> **YOUR GOAL**: The line bearing "Click single select", together with all lines after it to the end of the material, should be repeated exactly; leave out everything else.

-----

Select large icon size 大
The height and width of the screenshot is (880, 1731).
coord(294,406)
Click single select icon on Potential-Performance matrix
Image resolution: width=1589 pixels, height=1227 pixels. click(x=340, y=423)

-----

> **WRITTEN SOLUTION**:
Click single select icon on Potential-Performance matrix
Image resolution: width=1589 pixels, height=1227 pixels. click(x=340, y=423)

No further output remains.